Top of Task input

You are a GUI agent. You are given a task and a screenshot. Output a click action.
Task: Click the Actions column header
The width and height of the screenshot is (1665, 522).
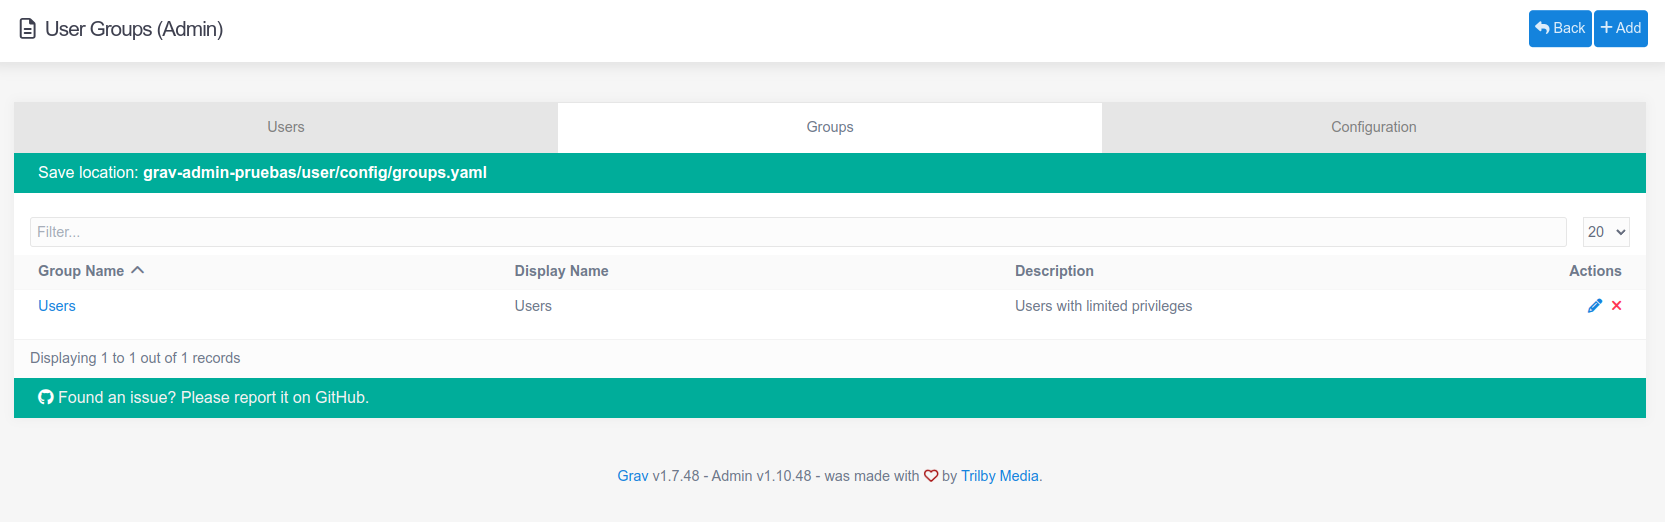pyautogui.click(x=1594, y=271)
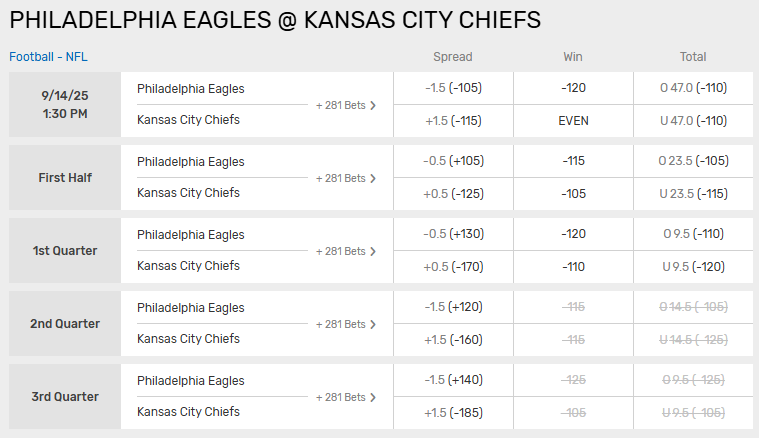
Task: Open the 2nd Quarter +281 Bets chevron
Action: (x=373, y=324)
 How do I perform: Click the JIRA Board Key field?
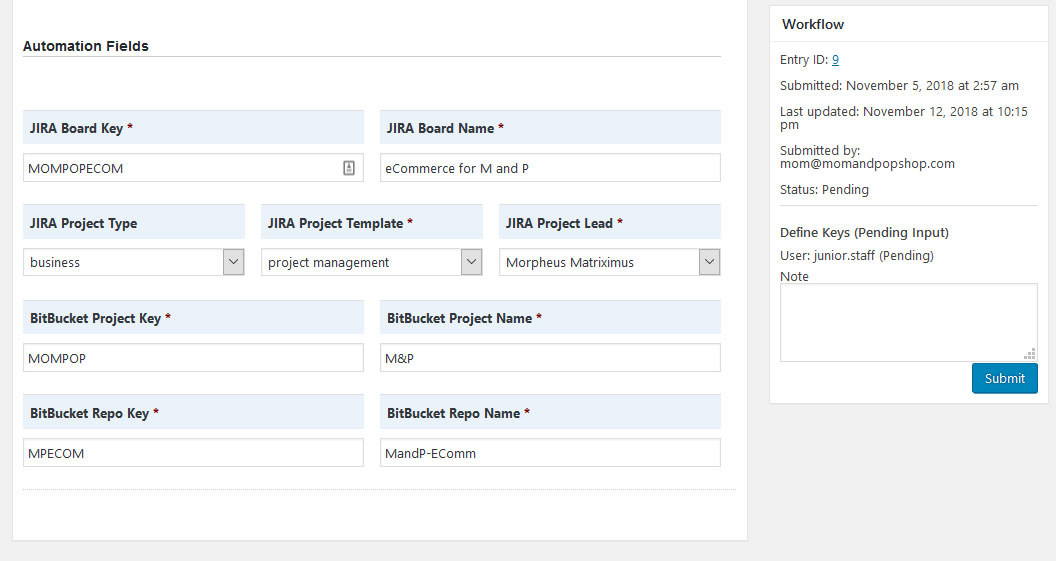pyautogui.click(x=193, y=168)
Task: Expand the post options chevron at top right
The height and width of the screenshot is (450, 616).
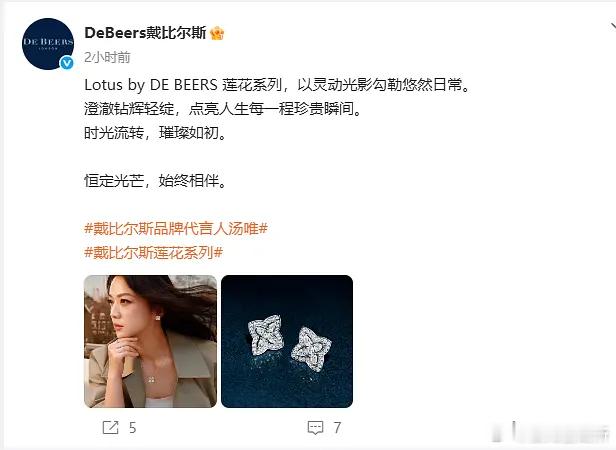Action: click(613, 27)
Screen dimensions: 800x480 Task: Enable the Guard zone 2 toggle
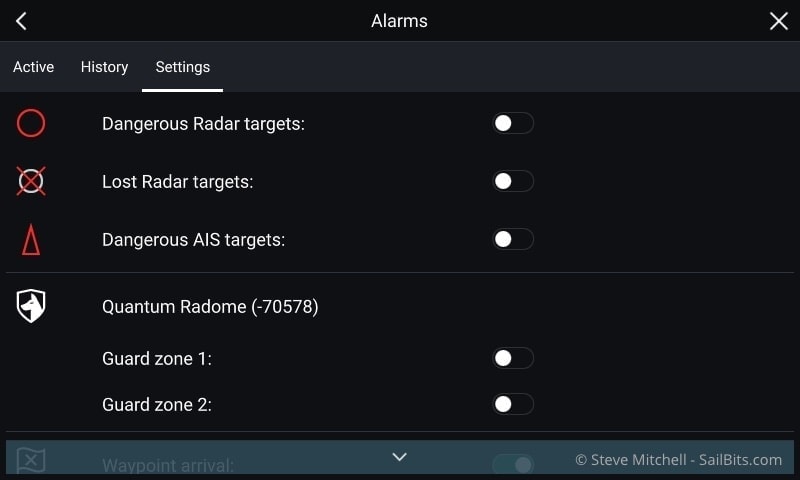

Bottom of Task input

Except for the pictures, set down each line of the records exactly as it appears.

Answer space:
You are a GUI agent. You are given a task and a screenshot. Output a click action.
Task: Click the Actions column header
The width and height of the screenshot is (1665, 522).
pyautogui.click(x=1594, y=271)
Task: Open the 2nd Quarter +281 Bets chevron
Action: (x=373, y=324)
 How do I perform: Click the JIRA Board Key field?
pyautogui.click(x=193, y=168)
Task: Expand the post options chevron at top right
The height and width of the screenshot is (450, 616).
Action: click(613, 27)
Screen dimensions: 800x480 Task: Enable the Guard zone 2 toggle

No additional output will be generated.